Taormina Unesco Biosfera

Sottoscritta mercoledì mattina a Palazzo dei Giurati l’intesa per la presentazione del dossier ed il piano di gestione, da inoltrare al Ministero dell’Ambiente entro il 1 settembre, per la candidatura di Taormina a prima “Riserva della Biosfera” siciliana in un contesto che vede impegnati insieme il costituendo Sito Unesco Taormina-Naxos-Valle d’Alcantara e d’Agrò ed il Parco dell’Etna. Il tutto si inserisce nell’ambito del programma Mab (Man and the Biosphere) ed il documento firmato nelle scorse ore è stato condiviso e formalizzato, per l’esattezza, dal sindaco di Taormina, Eligio Giardina, da Marisa Mazzaglia, presidente del Parco dell’Etna, dal Club Unesco di Taormina, presieduto da Rino Toscano ed il coordinamento del Club Unesco (con Salvo Brocato e gli esponenti del Comitato d’Onore, Salvatore Pennisi e Santo Torrisi). I due parchi principali, Taormina e l’Etna, fanno quindi fronte comune, come emerso nella riunione di ieri, che ha visto la presenza dei sindaci e gli amministratori dell’intero comprensorio, con una strategia che le Valli dell’Alcantara e d’Agrò intendono condividere col Parco dell’Etna, andando ad accelerare un passaggio che viene ritenuto propedeutico al principale obiettivo del riconoscimento di Taormina nel patrimonio mondiale dei siti Unesco.

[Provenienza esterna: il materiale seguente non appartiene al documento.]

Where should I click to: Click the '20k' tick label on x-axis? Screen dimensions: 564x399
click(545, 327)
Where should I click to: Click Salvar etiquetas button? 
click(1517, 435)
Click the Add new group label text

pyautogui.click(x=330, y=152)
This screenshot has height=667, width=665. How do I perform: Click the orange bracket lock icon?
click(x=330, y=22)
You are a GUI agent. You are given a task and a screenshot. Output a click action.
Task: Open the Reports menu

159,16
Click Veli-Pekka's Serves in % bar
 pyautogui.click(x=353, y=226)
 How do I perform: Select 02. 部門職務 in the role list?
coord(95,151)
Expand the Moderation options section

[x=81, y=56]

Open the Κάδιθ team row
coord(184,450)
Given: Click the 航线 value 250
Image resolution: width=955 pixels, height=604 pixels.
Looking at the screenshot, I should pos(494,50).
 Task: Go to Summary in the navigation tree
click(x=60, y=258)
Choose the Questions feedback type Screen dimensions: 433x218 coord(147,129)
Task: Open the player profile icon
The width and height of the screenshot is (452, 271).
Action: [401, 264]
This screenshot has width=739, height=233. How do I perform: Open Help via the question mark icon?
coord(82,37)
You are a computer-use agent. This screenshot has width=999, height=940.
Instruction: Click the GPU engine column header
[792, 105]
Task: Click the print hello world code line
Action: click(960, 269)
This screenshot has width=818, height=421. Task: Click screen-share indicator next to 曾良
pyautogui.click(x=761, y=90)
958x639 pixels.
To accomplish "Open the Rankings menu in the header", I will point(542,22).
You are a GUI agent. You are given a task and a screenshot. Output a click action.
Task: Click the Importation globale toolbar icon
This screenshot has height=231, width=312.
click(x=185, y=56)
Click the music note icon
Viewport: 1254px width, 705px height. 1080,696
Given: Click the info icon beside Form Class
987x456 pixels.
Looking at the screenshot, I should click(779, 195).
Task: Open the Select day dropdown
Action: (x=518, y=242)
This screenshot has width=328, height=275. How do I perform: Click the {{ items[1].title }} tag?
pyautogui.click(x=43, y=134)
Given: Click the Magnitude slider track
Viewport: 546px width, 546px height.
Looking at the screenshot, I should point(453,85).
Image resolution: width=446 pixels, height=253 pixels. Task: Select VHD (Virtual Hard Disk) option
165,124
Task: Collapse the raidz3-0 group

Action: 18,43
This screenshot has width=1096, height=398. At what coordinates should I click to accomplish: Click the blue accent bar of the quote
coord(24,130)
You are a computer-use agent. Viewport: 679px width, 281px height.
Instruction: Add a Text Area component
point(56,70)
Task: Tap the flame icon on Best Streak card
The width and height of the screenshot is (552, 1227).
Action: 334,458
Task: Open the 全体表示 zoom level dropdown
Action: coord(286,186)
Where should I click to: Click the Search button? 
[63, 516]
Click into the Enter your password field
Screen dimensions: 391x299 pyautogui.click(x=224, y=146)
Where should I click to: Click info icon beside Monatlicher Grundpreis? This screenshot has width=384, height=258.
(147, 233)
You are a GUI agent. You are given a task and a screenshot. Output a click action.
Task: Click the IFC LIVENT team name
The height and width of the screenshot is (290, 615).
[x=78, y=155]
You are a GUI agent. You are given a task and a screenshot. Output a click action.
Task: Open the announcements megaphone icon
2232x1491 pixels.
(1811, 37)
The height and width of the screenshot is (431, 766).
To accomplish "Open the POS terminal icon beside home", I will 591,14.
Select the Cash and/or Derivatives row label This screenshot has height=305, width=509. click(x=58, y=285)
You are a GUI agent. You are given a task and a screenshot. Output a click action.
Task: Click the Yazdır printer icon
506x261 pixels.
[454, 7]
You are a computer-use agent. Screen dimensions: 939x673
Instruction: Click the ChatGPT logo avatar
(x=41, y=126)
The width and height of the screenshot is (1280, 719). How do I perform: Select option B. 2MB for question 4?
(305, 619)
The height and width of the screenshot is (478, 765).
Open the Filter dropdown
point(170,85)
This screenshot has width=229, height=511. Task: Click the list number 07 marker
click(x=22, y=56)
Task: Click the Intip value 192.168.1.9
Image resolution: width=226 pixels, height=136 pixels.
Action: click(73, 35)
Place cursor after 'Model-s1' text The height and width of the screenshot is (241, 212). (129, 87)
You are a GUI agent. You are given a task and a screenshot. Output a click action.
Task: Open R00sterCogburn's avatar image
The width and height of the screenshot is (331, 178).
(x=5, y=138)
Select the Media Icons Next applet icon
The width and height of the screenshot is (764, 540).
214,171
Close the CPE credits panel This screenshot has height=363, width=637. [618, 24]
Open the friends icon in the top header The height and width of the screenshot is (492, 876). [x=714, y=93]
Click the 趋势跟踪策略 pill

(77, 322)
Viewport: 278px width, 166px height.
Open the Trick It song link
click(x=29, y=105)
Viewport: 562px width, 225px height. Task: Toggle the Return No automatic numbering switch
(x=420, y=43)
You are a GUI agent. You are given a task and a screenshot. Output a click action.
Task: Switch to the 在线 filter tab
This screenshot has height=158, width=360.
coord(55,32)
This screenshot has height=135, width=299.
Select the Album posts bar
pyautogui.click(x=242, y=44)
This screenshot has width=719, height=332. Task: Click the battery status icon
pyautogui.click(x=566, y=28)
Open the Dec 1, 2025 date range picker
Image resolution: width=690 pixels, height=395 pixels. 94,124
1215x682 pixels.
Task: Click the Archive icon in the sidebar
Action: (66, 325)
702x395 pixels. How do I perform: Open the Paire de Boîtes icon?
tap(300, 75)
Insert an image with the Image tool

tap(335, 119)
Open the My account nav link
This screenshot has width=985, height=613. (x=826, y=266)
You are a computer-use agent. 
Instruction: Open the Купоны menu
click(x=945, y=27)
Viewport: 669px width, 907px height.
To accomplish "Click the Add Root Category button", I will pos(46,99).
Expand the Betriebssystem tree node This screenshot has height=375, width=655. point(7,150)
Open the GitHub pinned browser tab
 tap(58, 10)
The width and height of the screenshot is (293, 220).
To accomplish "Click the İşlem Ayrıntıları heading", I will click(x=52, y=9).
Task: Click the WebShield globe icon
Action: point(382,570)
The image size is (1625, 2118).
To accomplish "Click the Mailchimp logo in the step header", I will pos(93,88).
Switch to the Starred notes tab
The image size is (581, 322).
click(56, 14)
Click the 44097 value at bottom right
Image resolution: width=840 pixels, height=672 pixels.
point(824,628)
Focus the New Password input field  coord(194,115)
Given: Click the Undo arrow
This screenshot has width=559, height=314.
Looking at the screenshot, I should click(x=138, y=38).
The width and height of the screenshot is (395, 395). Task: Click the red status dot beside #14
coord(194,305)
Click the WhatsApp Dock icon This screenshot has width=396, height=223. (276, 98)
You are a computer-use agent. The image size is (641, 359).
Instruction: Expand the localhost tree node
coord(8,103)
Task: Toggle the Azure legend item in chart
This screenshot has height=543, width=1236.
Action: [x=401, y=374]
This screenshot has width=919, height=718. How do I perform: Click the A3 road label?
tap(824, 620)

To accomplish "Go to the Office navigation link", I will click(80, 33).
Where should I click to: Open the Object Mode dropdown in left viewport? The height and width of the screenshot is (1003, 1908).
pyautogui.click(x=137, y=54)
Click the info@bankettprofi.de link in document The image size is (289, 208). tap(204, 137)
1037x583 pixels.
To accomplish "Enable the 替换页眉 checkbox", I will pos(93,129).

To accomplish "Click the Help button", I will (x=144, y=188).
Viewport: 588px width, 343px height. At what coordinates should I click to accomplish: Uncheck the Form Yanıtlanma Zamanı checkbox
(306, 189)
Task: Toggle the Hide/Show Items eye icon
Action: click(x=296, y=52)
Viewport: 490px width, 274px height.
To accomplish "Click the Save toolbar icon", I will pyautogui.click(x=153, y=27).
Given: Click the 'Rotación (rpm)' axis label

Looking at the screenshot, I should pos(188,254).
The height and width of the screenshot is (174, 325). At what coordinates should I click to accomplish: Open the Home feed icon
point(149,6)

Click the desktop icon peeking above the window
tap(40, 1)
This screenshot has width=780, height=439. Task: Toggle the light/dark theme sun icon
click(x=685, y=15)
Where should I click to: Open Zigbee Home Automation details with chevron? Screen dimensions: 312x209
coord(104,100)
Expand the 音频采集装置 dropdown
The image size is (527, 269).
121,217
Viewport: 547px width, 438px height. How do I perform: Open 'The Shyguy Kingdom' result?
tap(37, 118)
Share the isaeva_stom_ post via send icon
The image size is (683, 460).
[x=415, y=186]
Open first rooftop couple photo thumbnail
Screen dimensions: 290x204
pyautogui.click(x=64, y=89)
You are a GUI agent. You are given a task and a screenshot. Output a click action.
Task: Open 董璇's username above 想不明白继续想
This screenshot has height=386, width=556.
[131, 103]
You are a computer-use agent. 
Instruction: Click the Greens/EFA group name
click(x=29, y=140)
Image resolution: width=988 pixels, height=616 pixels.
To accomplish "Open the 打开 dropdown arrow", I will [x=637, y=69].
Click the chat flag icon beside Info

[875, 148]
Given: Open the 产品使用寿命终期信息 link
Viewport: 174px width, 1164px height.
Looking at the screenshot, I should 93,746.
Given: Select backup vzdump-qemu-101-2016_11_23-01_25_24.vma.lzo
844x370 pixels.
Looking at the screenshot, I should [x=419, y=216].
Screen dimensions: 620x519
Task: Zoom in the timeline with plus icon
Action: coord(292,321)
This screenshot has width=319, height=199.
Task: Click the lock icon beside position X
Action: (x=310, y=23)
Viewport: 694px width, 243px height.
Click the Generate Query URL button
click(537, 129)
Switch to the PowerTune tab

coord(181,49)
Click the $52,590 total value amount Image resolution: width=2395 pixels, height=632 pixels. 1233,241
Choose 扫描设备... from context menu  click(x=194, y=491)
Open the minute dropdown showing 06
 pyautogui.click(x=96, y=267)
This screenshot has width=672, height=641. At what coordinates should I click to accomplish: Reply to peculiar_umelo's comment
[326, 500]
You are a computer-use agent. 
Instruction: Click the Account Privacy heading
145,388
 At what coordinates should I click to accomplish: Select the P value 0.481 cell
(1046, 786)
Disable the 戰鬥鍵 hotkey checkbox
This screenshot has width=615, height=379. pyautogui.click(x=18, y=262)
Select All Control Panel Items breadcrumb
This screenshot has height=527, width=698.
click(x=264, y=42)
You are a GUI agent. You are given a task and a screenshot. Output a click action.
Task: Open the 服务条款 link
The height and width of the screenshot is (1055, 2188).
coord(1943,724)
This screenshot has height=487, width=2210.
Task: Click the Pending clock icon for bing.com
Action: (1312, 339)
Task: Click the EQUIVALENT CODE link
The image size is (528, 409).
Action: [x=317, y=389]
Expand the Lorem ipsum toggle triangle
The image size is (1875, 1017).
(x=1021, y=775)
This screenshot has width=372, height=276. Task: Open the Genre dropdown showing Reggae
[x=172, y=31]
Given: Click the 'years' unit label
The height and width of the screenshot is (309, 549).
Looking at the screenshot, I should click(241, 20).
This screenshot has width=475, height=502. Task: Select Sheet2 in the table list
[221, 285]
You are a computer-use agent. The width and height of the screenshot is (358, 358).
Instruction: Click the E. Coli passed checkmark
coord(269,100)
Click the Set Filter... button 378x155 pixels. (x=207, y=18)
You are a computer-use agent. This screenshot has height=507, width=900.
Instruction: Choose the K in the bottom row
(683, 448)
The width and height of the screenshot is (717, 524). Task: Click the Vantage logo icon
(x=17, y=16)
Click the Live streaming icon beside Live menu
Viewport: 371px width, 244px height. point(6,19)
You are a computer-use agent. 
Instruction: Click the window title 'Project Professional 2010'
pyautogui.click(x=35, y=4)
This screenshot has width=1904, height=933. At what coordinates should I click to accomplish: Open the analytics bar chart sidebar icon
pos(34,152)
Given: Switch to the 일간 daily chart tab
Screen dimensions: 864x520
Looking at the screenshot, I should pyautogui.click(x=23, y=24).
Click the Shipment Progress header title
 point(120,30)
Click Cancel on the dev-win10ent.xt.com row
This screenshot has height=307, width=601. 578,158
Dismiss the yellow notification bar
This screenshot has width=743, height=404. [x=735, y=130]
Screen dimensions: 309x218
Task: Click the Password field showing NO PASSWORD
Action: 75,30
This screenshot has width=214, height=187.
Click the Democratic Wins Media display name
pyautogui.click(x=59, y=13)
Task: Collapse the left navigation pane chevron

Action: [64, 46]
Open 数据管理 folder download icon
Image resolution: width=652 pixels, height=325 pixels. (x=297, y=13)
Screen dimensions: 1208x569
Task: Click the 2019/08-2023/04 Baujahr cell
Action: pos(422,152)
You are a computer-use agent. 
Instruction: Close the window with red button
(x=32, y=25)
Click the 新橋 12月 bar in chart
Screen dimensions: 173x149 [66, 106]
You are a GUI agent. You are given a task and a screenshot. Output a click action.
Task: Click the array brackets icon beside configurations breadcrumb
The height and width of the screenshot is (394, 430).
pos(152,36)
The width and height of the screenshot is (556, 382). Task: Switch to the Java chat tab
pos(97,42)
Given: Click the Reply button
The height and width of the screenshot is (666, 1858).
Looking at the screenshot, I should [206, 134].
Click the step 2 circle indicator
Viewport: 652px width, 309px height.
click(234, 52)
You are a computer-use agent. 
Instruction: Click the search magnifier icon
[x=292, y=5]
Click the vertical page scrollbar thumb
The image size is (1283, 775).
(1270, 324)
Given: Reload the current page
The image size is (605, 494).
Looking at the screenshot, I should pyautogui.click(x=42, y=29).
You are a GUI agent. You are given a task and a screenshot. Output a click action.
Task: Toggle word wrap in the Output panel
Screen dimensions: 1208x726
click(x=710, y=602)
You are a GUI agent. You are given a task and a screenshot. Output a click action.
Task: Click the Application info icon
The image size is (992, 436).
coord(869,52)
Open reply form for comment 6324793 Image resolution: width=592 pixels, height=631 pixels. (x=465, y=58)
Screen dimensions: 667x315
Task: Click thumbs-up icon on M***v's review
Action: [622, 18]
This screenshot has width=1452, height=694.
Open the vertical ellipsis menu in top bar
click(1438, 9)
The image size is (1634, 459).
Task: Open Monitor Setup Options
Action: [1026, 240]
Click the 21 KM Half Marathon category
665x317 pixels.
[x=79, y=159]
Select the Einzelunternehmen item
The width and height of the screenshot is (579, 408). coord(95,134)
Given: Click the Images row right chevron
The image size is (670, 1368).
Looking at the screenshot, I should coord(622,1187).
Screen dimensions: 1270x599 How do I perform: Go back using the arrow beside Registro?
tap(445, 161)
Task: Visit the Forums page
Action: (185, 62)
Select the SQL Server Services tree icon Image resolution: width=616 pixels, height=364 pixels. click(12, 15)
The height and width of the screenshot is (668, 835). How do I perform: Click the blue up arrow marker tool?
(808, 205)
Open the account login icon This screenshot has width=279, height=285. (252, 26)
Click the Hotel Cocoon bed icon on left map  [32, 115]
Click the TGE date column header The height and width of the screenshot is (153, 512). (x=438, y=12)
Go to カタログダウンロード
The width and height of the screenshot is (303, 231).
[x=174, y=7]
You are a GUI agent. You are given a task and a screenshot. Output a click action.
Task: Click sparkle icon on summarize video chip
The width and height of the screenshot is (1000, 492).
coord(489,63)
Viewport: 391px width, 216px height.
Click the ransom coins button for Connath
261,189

Fronte comune per il sito Mab. Il programma “Mab” è stato avviato dall’Unesco nel lontano 1970 e nel corso degli anni ha portato al riconoscimento delle Riserve della Biosfera, “aree marine che gli Stati membri si impegnano a gestire nell’ottica della conservazione delle risorse e dello sviluppo sostenibile”. L’iter vede impegnato, tra gli altri, il prof.Domenico Nicoletti (esperto per il progetto di candidatura di Taormina nel patrimonio Unesco). il prof. Alessadro Zagarella (esperto per la candidfatura) e tutti i sindaci dei Comuni partner insieme a Taormina dell’iniziativa: ovvero Antillo, Calatabiano, Casalvecchio, Castelmola, Castiglione di Sicilia, Francavilla di Sicilia, Forza D’Agrò, Gaggi, Gallodoro, Giardini Naxos, Letojanni, Graniti, Limina, Malvagna, Mojo Alcantara, Mongiuffi Melia, Motta Camastra, Randazzo, Roccafiorita, Roccella Valdemone, S. Alessio Siculo, S. Teresa di Riva e Savoca. Tra gli enti coinvolti nel progetto di “Riserva della Biosfera” anche Parco Nebrodi, Alcantara, Riserva Fiumefreddo, Simeto, Cutgana (ente gestore della Riserva di Isola Bella). Il dossier che, entro il 1 settembre, come detto, verrà inviato a Roma, successivamente già entro il 30 settembre verrà trasmesso da Roma a Parigi alla Iucn, all’International Union for Conservation of Nature.

Le riserve. Per quanto concerne l’atteso riconoscimento, intanto, a “Riserva della Biosfera”, Taormina punta ad entrare in un ristretto elenco delle “Riserve della Biosfera” che in Italia comprende: Valle del Ticino (Lombardia/Piemonte) riconosciuta nel 2002, Monviso (Piemonte) 2013, Miramare (Friuli Venezia Giulia) 1979, Selva Pisana (Toscana) 2004, Arcipelago Toscano (Toscana) 2003, Circeo (Lazio) 1977, Collemeluccio-Montedimezzo (Molise) 1977, Cilento e Vallo di Diano (Campania) 1997, Somma-Vesuvio e Miglio d’Oro (Campania) 1997, Parco Nazionale della Sila (Calabria) 2014, Parco del delta del Po (Emilia Romagna – Veneto) 2015, Appennino Tosco-Emiliano (Toscana – Emilia) 2015, Alpi Ledrensi e Judicaria (Trentino-Alto Adige) 2015.